→ **What this task involves**:
When you reach the line that contains "Click the Rho virtual card image" in the data below, copy it and every line after it exactly, adding nothing.

→ **Dataset entries**:
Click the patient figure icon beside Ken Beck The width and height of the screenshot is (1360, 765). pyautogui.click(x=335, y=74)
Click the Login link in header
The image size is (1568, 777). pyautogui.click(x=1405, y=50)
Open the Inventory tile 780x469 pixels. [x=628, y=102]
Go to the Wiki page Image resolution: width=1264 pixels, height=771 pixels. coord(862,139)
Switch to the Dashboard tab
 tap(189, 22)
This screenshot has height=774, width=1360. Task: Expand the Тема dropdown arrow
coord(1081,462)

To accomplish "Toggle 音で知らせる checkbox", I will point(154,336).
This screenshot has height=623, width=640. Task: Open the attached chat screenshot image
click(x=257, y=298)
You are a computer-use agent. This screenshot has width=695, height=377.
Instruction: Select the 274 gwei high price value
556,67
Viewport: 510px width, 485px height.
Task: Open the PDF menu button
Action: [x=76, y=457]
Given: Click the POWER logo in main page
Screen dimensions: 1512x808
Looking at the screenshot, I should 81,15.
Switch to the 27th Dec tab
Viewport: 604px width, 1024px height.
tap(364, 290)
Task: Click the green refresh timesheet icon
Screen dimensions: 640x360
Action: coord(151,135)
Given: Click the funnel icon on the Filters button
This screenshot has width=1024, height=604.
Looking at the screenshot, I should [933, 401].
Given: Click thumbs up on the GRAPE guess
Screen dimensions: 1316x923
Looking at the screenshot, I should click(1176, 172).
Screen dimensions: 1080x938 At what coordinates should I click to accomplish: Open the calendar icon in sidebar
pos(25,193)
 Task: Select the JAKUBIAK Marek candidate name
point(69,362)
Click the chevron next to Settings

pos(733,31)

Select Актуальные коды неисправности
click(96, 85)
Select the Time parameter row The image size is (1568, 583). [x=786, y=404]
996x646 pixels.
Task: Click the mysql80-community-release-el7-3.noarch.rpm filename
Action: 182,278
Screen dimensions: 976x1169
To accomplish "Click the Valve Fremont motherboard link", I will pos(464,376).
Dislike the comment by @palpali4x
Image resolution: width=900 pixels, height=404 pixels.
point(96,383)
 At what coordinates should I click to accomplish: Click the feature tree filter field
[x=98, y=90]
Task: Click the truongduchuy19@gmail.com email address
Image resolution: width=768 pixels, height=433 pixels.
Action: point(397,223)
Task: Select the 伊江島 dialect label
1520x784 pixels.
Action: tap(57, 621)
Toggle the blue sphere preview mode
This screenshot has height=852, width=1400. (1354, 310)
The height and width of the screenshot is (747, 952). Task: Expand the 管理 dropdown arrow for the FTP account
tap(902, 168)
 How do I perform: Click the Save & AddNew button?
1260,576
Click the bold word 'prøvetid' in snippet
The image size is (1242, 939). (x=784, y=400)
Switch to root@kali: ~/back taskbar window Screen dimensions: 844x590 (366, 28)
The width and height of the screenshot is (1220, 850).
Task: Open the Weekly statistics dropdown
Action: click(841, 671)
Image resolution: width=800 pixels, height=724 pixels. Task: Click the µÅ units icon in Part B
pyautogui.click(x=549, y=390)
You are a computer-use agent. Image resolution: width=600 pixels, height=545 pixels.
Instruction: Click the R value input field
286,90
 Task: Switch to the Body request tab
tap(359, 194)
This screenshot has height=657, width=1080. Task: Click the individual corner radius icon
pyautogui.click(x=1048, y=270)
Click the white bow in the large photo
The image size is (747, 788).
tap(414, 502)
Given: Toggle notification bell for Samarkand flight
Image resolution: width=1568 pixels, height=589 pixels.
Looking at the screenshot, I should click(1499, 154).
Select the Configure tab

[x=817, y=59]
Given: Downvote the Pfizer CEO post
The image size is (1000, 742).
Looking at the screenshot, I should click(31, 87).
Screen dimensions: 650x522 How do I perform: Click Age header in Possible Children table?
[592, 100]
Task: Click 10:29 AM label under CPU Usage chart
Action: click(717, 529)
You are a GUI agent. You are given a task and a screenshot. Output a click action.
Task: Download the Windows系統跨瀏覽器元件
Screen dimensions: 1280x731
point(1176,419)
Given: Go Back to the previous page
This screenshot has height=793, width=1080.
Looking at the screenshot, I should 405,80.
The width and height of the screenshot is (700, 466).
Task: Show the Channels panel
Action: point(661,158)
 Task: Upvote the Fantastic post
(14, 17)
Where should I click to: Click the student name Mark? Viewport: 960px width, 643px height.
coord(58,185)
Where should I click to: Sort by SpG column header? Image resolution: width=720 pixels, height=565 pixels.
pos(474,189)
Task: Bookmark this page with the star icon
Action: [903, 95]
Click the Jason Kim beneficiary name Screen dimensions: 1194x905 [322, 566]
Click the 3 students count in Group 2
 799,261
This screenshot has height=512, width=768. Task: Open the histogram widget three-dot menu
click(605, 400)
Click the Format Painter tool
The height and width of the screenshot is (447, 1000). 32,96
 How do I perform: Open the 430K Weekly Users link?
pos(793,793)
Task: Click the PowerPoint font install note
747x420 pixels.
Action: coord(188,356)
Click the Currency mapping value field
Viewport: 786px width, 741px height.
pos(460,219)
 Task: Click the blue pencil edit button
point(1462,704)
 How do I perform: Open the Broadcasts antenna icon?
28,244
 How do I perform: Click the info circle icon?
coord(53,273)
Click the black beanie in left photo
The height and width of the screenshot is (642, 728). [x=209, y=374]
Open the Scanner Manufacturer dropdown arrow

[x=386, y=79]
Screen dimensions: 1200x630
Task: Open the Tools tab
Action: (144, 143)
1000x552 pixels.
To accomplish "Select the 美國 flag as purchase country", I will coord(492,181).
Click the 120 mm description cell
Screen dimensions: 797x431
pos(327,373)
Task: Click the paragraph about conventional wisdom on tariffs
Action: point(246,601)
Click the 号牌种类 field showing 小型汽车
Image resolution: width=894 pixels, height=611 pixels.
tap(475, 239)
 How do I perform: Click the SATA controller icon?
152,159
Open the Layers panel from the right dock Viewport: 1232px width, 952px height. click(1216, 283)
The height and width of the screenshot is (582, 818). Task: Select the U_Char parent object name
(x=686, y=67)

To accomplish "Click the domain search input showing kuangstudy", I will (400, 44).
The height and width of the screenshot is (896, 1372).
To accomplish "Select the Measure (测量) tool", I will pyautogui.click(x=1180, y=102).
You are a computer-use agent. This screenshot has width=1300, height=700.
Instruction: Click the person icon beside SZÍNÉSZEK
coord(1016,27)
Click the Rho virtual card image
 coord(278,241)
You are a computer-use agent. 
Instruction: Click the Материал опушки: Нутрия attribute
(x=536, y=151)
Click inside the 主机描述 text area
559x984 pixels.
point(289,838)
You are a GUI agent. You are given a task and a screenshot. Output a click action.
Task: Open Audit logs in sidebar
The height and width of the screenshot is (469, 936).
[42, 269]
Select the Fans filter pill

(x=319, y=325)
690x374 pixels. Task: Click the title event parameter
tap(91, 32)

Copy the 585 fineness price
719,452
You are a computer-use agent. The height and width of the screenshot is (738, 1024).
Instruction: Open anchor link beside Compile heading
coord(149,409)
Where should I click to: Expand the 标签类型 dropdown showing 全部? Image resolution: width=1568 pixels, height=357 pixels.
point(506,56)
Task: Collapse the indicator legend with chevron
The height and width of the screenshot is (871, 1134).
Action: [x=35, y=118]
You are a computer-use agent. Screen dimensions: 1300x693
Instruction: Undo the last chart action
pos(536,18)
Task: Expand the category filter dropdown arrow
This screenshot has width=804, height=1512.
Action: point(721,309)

→ **Expected output**:
Click the Rho virtual card image
 coord(278,241)
You are a computer-use agent. 
Instruction: Click the Материал опушки: Нутрия attribute
(x=536, y=151)
Click inside the 主机描述 text area
559x984 pixels.
point(289,838)
You are a GUI agent. You are given a task and a screenshot. Output a click action.
Task: Open Audit logs in sidebar
The height and width of the screenshot is (469, 936).
[42, 269]
Select the Fans filter pill

(x=319, y=325)
690x374 pixels. Task: Click the title event parameter
tap(91, 32)

Copy the 585 fineness price
719,452
You are a computer-use agent. The height and width of the screenshot is (738, 1024).
Instruction: Open anchor link beside Compile heading
coord(149,409)
Where should I click to: Expand the 标签类型 dropdown showing 全部? Image resolution: width=1568 pixels, height=357 pixels.
point(506,56)
Task: Collapse the indicator legend with chevron
The height and width of the screenshot is (871, 1134).
Action: [x=35, y=118]
You are a computer-use agent. Screen dimensions: 1300x693
Instruction: Undo the last chart action
pos(536,18)
Task: Expand the category filter dropdown arrow
This screenshot has width=804, height=1512.
Action: point(721,309)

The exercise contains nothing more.